Brasília - ''Errei. A culpa não é do governo. É toda minha.'' Assim reagiu o marqueteiro Duda Mendonça à reportagem publicada ontem pela Folha de S.Paulo que mostrou que foi usada imagem enganosa num comercial da nova campanha publicitária do governo. A propaganda, sobre agricultura familiar, saiu do ar.
Duda telefonou para o ministro Luiz Gushiken (Comunicação de Governo e Gestão Estratégica), pediu desculpas e assumiu a responsabilidade pelo erro. Ele disse ao ministro que refará a propaganda sobre investimentos em agricultura familiar, que usou a imagem de uma propriedade que não faz parte do programa federal.
A gravação foi realizada numa grande propriedade rural de Cotia (SP), do empresário rural Mário Ribeiro. Ele tem outras propriedades que, somadas, têm 1 milhão de metros quadrados e produzem dez toneladas de verduras por dia. Ou seja, está completamente fora do Pronaf (Programa Nacional de Fortalecimento da Agricultura Familiar), programa federal que incentiva a agricultura familiar.
Sob o slogan ''O trabalho sério já começa a dar resultado'', propaganda feita pela agência de Duda usou ainda trabalhadores que não fazem parte do programa que o governo quis divulgar. Eles são empregados do empresário rural.
A filmagem foi feita pela empresa Resolution Produções, contratada pela empresa de Duda Mendonça. Os funcionários de Ribeiro receberam R$ 50 cada um para participar da filmagem. ''Pensei que iriam fazer alguma coisa para incentivar o homem do campo.

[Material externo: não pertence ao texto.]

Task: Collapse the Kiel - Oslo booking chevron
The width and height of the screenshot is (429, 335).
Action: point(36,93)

O brasileiro não merece ser enganado'', reagiu o empresário. Ele disse que não cobrou pela locação, informação contestada por Duda, que diz ter pago R$ 1.030 pela locação e uso do trator da propriedade. Ontem, Ribeiro voltou a negar que tenha recebido dinheiro e disse que esse valor se refere à contratação dos funcionários.

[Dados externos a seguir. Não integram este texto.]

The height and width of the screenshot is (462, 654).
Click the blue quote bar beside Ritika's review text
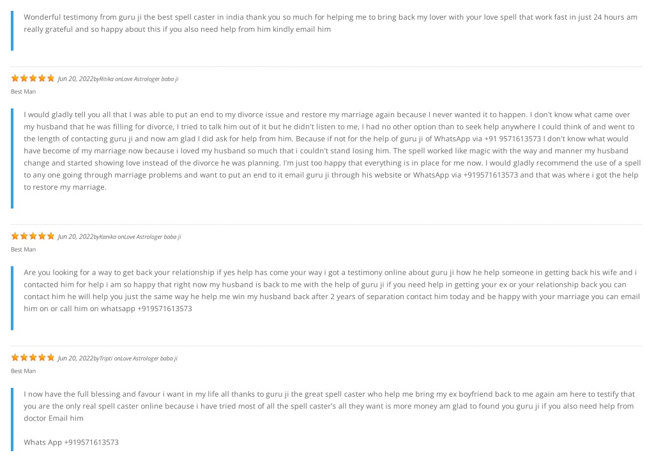(12, 158)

''Admito que houve uma falha grave, mas não houve má-fé. As informações que aparecem no comercial são todas verdadeiras. O governo está investindo R$ 5,4 bilhões na agricultura familiar, algo que nunca aconteceu no Brasil'', afirma Duda, que também divulgou nota reconhecendo o erro.

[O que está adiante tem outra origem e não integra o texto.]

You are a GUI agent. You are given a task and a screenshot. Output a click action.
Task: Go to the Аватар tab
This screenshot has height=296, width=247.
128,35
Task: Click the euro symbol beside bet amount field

O publicitário diz que demitiu o seu produtor que cuidou da locação da propriedade. ''Procuro sempre ter os menores preços para o governo federal. O produtor quis economizar, usou uma locação mais próxima a São Paulo, não teve má-fé, mas errou. Em propaganda de governo, temos de ter critérios os mais rigorosos possíveis'', diz o publicitário, que fez a campanha de Lula em 2002.
Em Brasília, o senador José Jorge (PFL-PE) encaminhou ao Conar (Conselho Nacional de Auto-Regulamentação Publicitária) denúncia contra a propaganda. José Jorge afirmou que a peça publicitária não é ''honesta'' nem ''verdadeira'', como determina o Código Brasileiro de Auto-Regulamentação Publicitária (artigo 10).